Listed entries Block Start

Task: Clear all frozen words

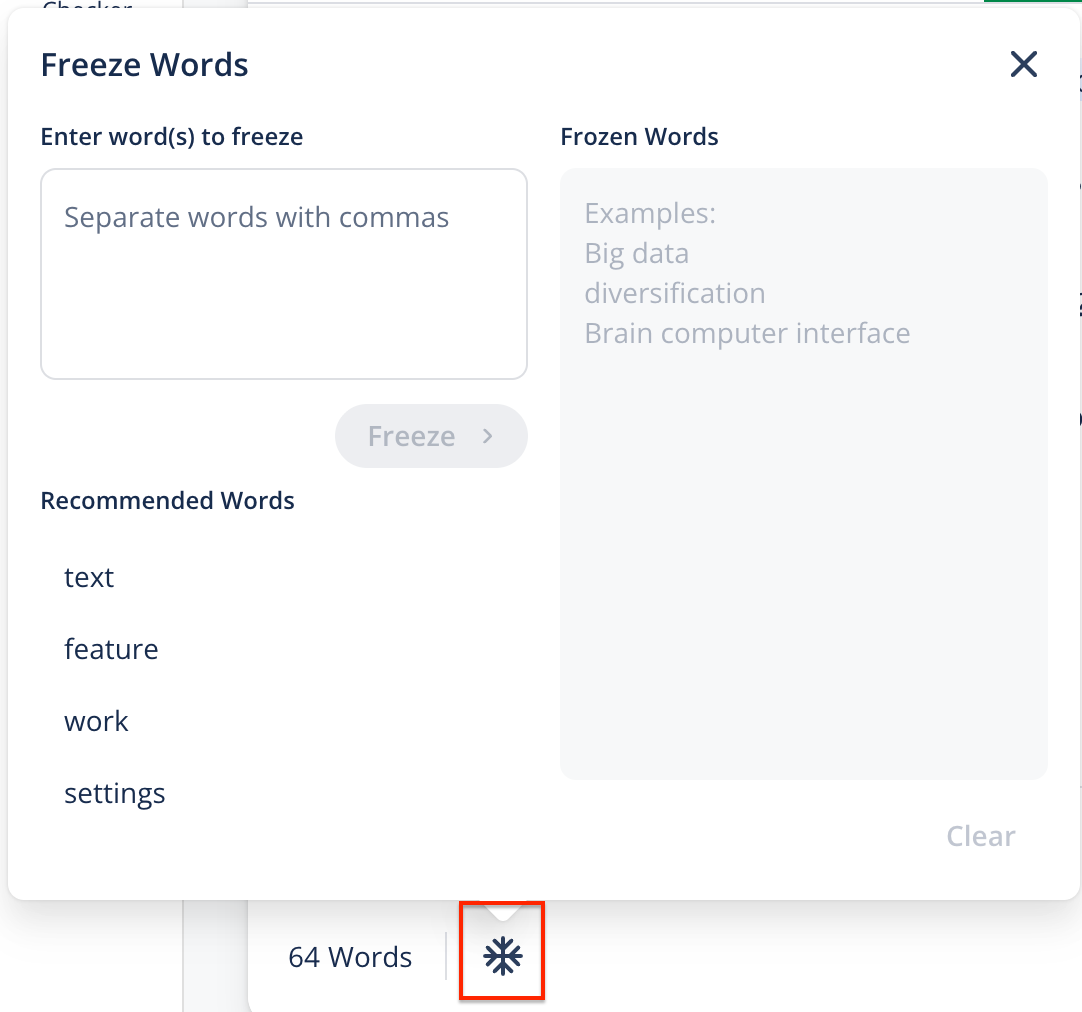Action: [980, 836]
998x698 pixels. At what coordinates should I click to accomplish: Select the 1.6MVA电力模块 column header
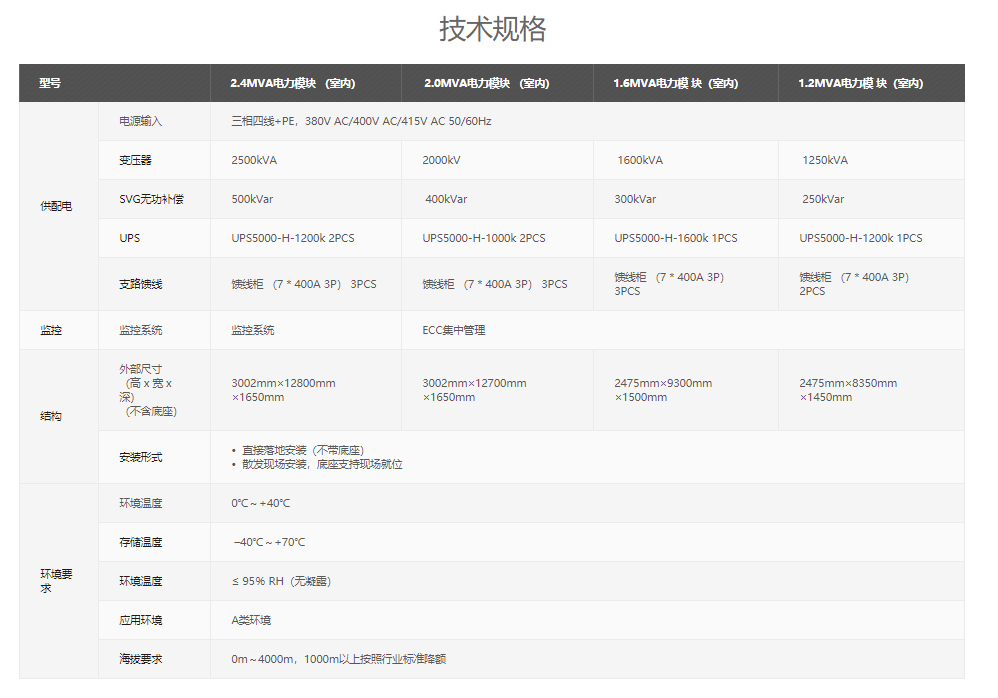pos(676,83)
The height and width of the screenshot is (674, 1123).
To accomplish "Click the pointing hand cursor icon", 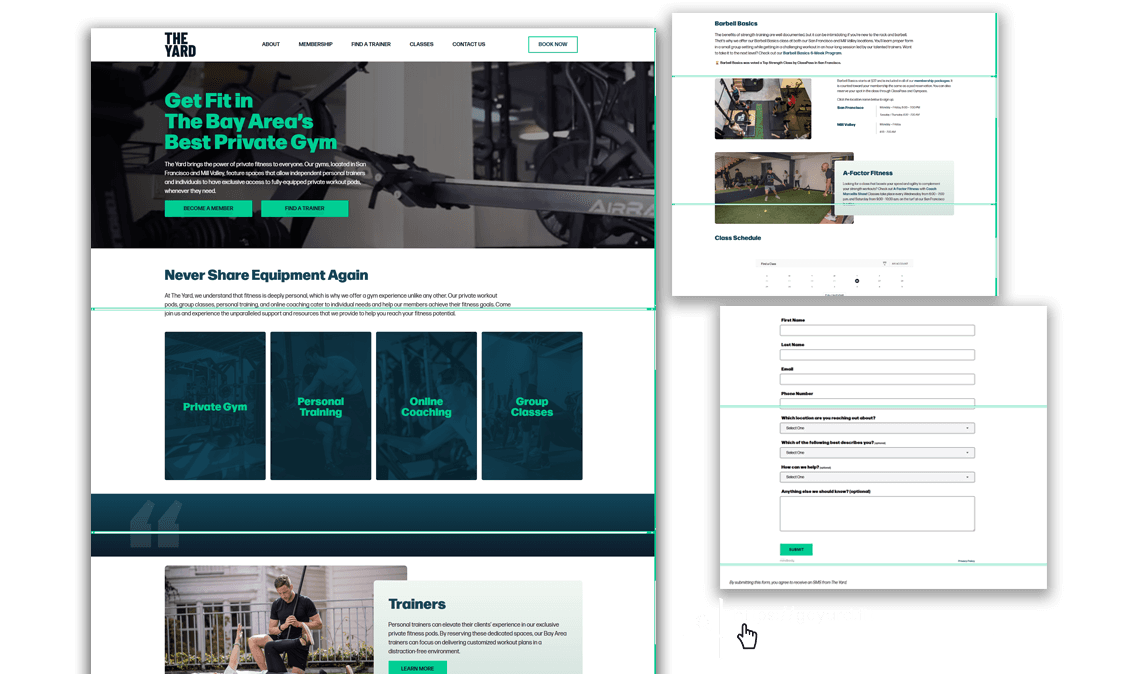I will [x=746, y=635].
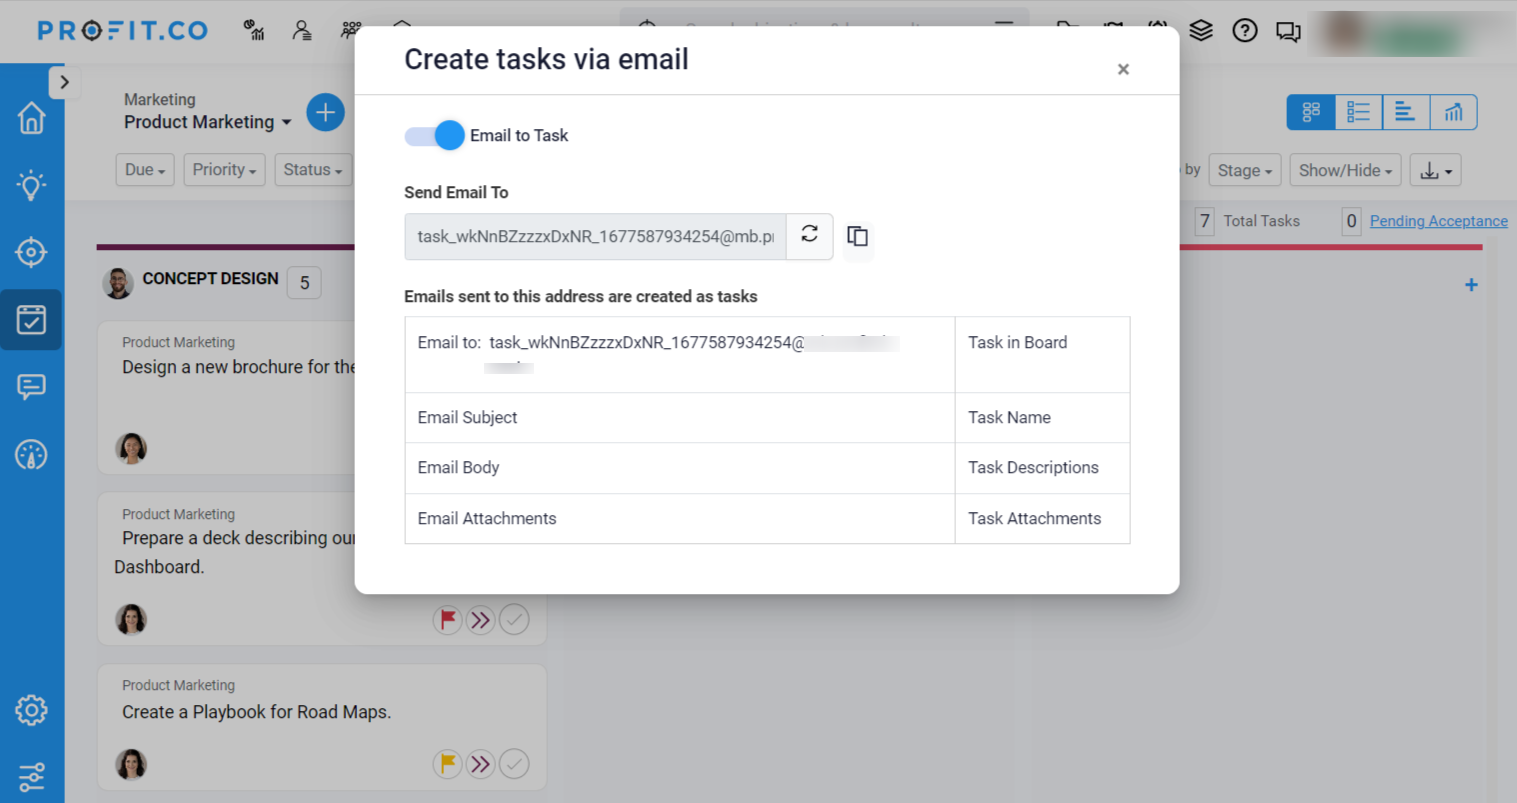Open the OKR target icon in sidebar
Image resolution: width=1517 pixels, height=803 pixels.
click(x=31, y=252)
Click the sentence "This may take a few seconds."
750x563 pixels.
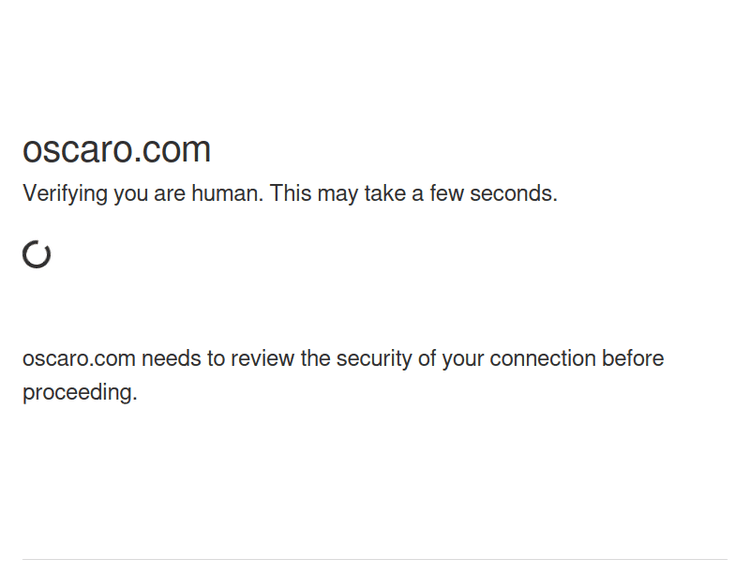(x=413, y=194)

Listed entries Block End

** About this task **
Please retype, exactly and with the pictures left out, the lines from the line containing "Click the sentence" through the last line of the records above.

** Task result **
Click the sentence "This may take a few seconds."
750x563 pixels.
(x=413, y=194)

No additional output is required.